What to do. Please reproduce the entire listing, character for character.

Materials provided.
· · · · ·

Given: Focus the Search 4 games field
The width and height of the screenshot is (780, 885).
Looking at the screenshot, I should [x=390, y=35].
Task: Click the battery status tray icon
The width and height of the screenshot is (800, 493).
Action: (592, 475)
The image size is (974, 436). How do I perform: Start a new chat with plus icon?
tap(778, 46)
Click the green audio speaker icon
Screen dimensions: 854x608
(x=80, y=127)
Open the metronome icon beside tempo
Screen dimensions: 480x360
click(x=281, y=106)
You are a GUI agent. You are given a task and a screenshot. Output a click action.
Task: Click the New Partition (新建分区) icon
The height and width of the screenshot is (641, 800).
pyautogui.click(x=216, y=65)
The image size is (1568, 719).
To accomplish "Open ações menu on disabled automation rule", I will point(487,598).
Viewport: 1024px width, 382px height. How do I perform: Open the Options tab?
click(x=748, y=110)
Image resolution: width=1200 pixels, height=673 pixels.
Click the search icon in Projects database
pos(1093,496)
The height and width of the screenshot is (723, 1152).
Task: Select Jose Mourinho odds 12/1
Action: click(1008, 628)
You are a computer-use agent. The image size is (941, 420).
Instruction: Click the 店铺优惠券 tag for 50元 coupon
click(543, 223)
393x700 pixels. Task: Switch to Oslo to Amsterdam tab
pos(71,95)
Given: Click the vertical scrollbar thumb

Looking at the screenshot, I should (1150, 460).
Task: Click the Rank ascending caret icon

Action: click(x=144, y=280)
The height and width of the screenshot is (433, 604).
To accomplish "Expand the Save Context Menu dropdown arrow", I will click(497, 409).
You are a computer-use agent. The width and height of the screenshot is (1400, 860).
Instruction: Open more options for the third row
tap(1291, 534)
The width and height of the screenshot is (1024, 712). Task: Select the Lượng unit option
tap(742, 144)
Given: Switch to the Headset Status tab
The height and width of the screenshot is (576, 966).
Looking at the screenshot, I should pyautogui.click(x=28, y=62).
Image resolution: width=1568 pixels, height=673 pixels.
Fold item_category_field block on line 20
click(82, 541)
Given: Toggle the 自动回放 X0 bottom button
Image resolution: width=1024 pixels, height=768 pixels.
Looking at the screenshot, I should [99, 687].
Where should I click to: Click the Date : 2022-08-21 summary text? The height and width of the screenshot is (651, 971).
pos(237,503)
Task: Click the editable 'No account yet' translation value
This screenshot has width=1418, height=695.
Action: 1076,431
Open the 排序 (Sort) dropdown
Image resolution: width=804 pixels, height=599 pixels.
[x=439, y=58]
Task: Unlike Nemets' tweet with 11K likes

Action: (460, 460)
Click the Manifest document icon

· · · · ·

Task solution.
Given: Focus the Search 4 games field
The width and height of the screenshot is (780, 885).
Looking at the screenshot, I should [x=390, y=35].
Task: Click the battery status tray icon
The width and height of the screenshot is (800, 493).
Action: (592, 475)
The image size is (974, 436). How do I perform: Start a new chat with plus icon?
tap(778, 46)
Click the green audio speaker icon
Screen dimensions: 854x608
(x=80, y=127)
Open the metronome icon beside tempo
Screen dimensions: 480x360
click(x=281, y=106)
You are a GUI agent. You are given a task and a screenshot. Output a click action.
Task: Click the New Partition (新建分区) icon
The height and width of the screenshot is (641, 800).
pyautogui.click(x=216, y=65)
The image size is (1568, 719).
To accomplish "Open ações menu on disabled automation rule", I will point(487,598).
Viewport: 1024px width, 382px height. How do I perform: Open the Options tab?
click(x=748, y=110)
Image resolution: width=1200 pixels, height=673 pixels.
Click the search icon in Projects database
pos(1093,496)
The height and width of the screenshot is (723, 1152).
Task: Select Jose Mourinho odds 12/1
Action: click(1008, 628)
You are a computer-use agent. The image size is (941, 420).
Instruction: Click the 店铺优惠券 tag for 50元 coupon
click(543, 223)
393x700 pixels. Task: Switch to Oslo to Amsterdam tab
pos(71,95)
Given: Click the vertical scrollbar thumb

Looking at the screenshot, I should (1150, 460).
Task: Click the Rank ascending caret icon

Action: click(x=144, y=280)
The height and width of the screenshot is (433, 604).
To accomplish "Expand the Save Context Menu dropdown arrow", I will click(497, 409).
You are a computer-use agent. The width and height of the screenshot is (1400, 860).
Instruction: Open more options for the third row
tap(1291, 534)
The width and height of the screenshot is (1024, 712). Task: Select the Lượng unit option
tap(742, 144)
Given: Switch to the Headset Status tab
The height and width of the screenshot is (576, 966).
Looking at the screenshot, I should pyautogui.click(x=28, y=62).
Image resolution: width=1568 pixels, height=673 pixels.
Fold item_category_field block on line 20
click(82, 541)
Given: Toggle the 自动回放 X0 bottom button
Image resolution: width=1024 pixels, height=768 pixels.
Looking at the screenshot, I should [99, 687].
Where should I click to: Click the Date : 2022-08-21 summary text? The height and width of the screenshot is (651, 971).
pos(237,503)
Task: Click the editable 'No account yet' translation value
This screenshot has width=1418, height=695.
Action: 1076,431
Open the 排序 (Sort) dropdown
Image resolution: width=804 pixels, height=599 pixels.
[x=439, y=58]
Task: Unlike Nemets' tweet with 11K likes

Action: (460, 460)
Click the Manifest document icon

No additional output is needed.